> [WHAT YOU SHOULD DO]: As the answer, give every line of the records that includes the word "thread".
[RECORDS SHOWN]
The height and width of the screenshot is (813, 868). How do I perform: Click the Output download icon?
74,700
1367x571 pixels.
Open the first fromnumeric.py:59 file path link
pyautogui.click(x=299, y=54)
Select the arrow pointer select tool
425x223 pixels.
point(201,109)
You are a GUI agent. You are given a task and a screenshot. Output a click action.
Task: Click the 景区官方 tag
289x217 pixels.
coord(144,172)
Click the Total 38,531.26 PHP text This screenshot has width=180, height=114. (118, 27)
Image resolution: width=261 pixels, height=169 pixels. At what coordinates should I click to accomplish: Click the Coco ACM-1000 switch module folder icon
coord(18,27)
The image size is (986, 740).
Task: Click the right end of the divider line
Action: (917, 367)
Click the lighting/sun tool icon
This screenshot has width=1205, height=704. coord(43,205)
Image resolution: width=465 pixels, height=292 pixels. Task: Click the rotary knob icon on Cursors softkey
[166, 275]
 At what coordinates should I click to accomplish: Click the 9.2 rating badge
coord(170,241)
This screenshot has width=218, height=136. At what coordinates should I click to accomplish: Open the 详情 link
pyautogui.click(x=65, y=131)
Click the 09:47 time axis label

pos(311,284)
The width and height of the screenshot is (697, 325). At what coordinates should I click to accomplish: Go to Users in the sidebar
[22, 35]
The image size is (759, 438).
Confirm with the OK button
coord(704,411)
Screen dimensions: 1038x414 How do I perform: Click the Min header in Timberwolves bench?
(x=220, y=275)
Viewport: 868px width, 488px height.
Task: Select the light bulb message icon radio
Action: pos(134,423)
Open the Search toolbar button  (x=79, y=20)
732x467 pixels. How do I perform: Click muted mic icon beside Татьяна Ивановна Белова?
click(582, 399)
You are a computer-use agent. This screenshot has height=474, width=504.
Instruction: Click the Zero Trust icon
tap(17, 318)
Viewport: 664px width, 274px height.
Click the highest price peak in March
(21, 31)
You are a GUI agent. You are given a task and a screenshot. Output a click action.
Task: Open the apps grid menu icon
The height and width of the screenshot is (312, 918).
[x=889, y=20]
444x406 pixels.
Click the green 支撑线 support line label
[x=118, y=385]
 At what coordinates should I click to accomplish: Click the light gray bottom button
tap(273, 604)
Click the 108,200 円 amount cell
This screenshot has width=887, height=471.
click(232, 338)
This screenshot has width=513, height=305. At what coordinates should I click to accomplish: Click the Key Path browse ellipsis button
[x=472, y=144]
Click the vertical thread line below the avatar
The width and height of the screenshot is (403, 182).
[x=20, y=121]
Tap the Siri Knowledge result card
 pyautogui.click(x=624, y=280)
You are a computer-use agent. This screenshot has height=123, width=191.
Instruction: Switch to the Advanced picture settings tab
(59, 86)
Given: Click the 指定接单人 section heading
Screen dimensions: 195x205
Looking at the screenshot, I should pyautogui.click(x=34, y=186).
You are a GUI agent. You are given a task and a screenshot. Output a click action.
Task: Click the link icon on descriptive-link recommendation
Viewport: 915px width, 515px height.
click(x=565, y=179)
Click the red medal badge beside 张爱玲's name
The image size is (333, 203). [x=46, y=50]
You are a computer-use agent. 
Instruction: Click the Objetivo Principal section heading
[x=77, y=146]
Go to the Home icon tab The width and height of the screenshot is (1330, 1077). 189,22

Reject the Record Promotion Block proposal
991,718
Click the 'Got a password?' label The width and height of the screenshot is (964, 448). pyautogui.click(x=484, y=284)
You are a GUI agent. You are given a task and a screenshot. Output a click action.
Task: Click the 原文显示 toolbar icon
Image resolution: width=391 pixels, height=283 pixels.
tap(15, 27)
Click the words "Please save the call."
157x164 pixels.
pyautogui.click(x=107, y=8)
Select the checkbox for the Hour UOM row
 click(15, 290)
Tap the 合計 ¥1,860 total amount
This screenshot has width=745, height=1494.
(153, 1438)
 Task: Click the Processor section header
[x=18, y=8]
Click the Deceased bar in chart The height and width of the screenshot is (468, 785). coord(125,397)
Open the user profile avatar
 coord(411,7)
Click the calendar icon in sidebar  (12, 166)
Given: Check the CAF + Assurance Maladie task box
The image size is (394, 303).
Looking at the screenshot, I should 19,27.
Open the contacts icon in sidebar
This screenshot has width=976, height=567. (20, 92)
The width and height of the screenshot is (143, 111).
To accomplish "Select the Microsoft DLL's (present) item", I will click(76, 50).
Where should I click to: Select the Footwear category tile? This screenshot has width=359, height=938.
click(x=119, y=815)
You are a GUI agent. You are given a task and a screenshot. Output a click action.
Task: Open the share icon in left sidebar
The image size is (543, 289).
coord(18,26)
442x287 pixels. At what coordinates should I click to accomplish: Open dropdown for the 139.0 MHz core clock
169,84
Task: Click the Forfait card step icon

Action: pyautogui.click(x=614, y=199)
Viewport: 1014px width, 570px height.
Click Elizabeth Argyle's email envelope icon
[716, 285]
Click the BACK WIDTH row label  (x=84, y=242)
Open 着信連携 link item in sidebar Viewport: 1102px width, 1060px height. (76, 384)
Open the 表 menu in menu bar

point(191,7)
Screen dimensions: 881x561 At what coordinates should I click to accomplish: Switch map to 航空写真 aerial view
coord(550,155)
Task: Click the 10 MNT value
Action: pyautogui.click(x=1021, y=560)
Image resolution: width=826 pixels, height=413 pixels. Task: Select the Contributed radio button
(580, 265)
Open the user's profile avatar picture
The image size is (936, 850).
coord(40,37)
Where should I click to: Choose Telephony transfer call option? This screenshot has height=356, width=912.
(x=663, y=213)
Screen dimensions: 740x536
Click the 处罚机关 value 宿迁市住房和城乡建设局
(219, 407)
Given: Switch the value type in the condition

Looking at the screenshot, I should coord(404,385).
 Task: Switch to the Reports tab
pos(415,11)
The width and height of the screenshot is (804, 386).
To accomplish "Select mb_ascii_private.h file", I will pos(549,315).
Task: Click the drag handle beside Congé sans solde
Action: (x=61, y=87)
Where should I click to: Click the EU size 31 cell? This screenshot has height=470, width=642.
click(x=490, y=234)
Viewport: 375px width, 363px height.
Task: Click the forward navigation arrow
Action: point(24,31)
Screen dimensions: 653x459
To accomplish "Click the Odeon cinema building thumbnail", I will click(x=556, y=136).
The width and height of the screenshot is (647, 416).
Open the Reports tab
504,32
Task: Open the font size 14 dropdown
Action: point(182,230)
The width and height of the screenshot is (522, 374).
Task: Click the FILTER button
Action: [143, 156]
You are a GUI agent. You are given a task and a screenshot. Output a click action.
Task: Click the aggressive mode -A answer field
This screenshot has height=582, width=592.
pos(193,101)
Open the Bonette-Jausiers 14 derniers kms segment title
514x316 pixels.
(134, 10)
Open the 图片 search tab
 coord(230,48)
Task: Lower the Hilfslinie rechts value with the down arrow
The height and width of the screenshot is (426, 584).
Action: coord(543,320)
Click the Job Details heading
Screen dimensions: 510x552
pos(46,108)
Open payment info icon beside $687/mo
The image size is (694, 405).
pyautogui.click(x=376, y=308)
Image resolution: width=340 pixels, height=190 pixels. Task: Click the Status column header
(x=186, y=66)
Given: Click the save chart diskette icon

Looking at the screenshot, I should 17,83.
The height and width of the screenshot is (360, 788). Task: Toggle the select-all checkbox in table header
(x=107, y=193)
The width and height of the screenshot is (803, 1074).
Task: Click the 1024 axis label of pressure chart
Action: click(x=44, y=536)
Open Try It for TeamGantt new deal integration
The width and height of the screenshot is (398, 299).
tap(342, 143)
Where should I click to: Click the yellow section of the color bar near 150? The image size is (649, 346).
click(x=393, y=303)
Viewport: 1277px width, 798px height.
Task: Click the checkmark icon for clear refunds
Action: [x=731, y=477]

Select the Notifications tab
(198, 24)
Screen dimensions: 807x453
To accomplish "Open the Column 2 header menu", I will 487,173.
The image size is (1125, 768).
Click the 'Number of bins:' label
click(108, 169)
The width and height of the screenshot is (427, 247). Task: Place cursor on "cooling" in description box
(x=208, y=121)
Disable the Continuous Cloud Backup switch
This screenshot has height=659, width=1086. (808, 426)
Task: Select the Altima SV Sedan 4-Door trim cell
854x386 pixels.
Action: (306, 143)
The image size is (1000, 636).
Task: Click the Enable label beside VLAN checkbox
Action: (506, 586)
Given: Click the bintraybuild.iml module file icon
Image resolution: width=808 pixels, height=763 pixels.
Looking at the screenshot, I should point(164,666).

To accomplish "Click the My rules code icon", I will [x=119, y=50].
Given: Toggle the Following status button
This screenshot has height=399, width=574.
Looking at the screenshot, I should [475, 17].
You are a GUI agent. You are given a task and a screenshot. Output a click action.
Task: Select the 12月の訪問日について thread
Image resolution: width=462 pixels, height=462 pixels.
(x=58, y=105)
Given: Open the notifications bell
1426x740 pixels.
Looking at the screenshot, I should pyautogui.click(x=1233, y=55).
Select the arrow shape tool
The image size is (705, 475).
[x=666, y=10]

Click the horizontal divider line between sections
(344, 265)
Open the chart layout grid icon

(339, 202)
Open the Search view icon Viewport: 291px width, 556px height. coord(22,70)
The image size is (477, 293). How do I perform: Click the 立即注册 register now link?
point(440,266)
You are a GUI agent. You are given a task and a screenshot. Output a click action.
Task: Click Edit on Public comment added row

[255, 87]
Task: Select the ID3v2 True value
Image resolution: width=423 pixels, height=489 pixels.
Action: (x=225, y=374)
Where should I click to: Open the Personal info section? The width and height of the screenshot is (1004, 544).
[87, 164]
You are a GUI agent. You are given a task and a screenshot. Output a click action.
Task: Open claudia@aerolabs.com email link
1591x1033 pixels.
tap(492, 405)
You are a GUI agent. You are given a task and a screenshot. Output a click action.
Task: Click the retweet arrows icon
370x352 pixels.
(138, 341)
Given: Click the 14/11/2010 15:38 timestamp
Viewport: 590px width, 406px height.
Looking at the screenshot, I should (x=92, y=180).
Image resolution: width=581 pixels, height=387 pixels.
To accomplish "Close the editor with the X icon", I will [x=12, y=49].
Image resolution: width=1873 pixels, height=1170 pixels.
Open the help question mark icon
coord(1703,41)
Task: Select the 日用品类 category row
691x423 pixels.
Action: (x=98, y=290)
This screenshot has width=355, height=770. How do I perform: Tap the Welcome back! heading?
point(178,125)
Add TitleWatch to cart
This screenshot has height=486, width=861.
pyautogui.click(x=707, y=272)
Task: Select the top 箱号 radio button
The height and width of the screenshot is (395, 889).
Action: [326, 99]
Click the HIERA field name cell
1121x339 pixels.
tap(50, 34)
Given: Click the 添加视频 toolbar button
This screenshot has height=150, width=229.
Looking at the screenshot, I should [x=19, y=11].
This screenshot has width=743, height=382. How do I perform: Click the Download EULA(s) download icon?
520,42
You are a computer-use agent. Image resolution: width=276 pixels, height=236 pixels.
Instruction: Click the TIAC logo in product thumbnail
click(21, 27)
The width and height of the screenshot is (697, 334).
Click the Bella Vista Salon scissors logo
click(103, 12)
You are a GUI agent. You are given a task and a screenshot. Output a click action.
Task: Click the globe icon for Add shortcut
[/RECORDS SHOWN]
> [EXERCISE RESULT]:
Click the vertical thread line below the avatar
Task: Select the 12月の訪問日について thread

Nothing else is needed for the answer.